Building a more equitable and prepared workforce is a core endeavor of the O’Brien Center for Career Development and Merrimack College as a whole. We aim to provide programming and initiatives to help enhance students’ awareness around diversity, equity and inclusion, as well as how they can utilize this knowledge and newly gained skill set within the working world. Peter Rojas, Coordinator of Multicultural Initiatives, and his staff paired up with the O’Brien Center for Career Development to do just that.
The team has developed a new initiative at Merrimack: the Diversity Awareness Training. This 3-day, 4-part workshop series takes diversity, equity and inclusion, better known as DEI, to the next level. Merrimack Warriors are able to develop and enhance their skill set to understand how DEI relates to building equity in their world. Skills like diversity awareness and responsiveness, active listening, empathy and professional communication and collaboration are just a few of the competencies that the program addresses. At the completion of the program, participants receive a digital credential, developed with the guidance of the O’Brien Center for Career Development, prominently placed on LinkedIn profiles.
Cintia Khouzami, sophomore double major in human development and human services as well as women’s and gender studies, was one of the first cohort participants. “The training helped me with how to intervene in certain areas and how I can use what I learned to educate other people. Education is the biggest piece in this for people to really understand and know how to be an ally.”
Along with ranging class years, majors, and career path interests, students’ level of knowledge and understanding were also across the board. “[The diversity awareness program] helps provide the language for people worried to talk about these topics,” says Samantha Frey, triple-major in psychology, social justice and women’s and gender studies, Multicultural Initiatives intern, and co-facilitator of the program. “It’s not just about the identities and the definitions, but how those identities are affected in life and how all identities are combined together to put forces on people that they can’t control.”
But this knowledge and tactical ways to intervene reach far beyond students’ time at Merrimack; it’s essential in workplace performance. “Hiring agents are expecting people to be culturally sensitive and ready to work in a diverse workforce,” says Gabi Scheff, Graduate Fellow in Multicultural Initiatives and co-facilitator of the program, earning her master’s in Merrimack’s clinical mental health counseling program. “Having this opportunity to engage with these difficult and maybe unfamiliar concepts under the guise of an academic institution really helps people become more comfortable entering those concepts. When you’re working in a new community or office, you don’t necessarily know everybody else’s background. It helps students take the framework of not making assumptions and letting people tell their own stories in the way that we have them tell their own stories with us [as facilitators].”

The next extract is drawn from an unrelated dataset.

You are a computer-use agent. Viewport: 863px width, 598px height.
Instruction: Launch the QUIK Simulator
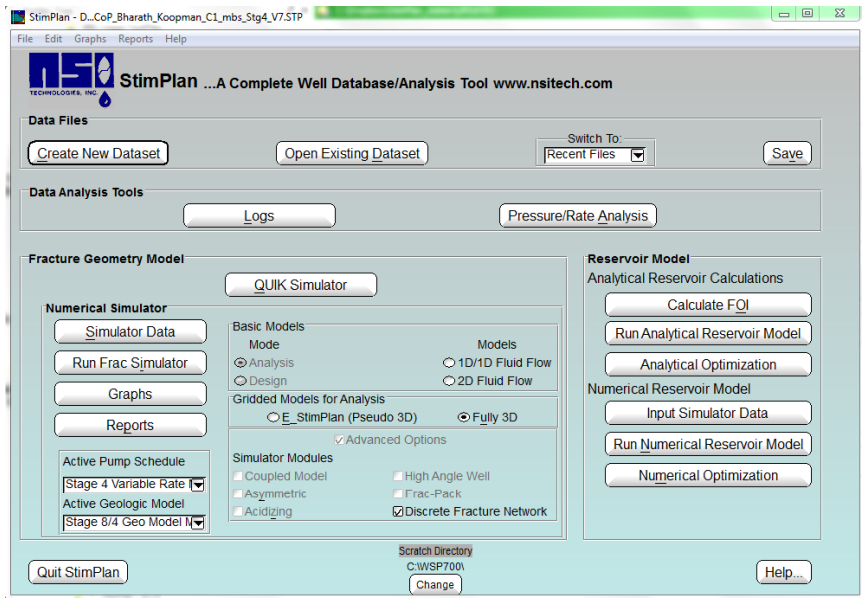(x=300, y=285)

Cintia also agrees that this training will help in her own career and future workplace. “I think we can all agree that we want people to feel like they have a space where they can trust people and know they’re welcome. In the workforce, sometimes these things might be overlooked because it’s focused on professionalism. But in reality, our personal life intertwines with work all the time.” When considering her hopeful career ambitions, she adamantly agrees that DEI work is essential in her success as a future school counselor. “I definitely know [the training] will affect the field I go into because if you can’t sympathize, you can’t really help [students/clients]. I hope that if I do work in a school or am a counselor that I can educate kids while helping them to understand these topics and hopefully encourage them to be an activist as well.”
You may be wondering, so what’s next in the frontier of diversity, equity and inclusion education and digital credentialing at Merrimack College? “Everyone’s been talking about it,” Peter explains. “Different offices across campus are wondering how we can incorporate some of these topics into their offices.” Multicultural Initiatives hopes to interweave its teachings into training all across campus, including the tutor training program and on-campus student employment to enhance student awareness and responsiveness to diversity, equity and inclusion within their own perspectives and experiences.
“We have to fill the gaps,” says Peter, and those gaps are the skills students are learning from this digital credentialing program. “I’m not expecting students to be experts, but at the end of the day, we need them to walk down that path, help them think with a broad perspective and set them up for success after Merrimack.”